Problem details »
Copy the data below verbatim, beginning at the line containing "You are a GUI" and continuing through the line containing "coord(798,294)", both included.

Provided data »

----------

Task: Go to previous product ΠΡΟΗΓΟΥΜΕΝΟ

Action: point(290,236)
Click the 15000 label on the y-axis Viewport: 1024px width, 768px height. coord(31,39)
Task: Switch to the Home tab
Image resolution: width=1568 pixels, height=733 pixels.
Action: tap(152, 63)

----------

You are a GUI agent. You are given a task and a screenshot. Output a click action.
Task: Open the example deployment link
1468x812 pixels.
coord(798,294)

----------

The solution »
You are a GUI agent. You are given a task and a screenshot. Output a click action.
Task: Open the example deployment link
1468x812 pixels.
coord(798,294)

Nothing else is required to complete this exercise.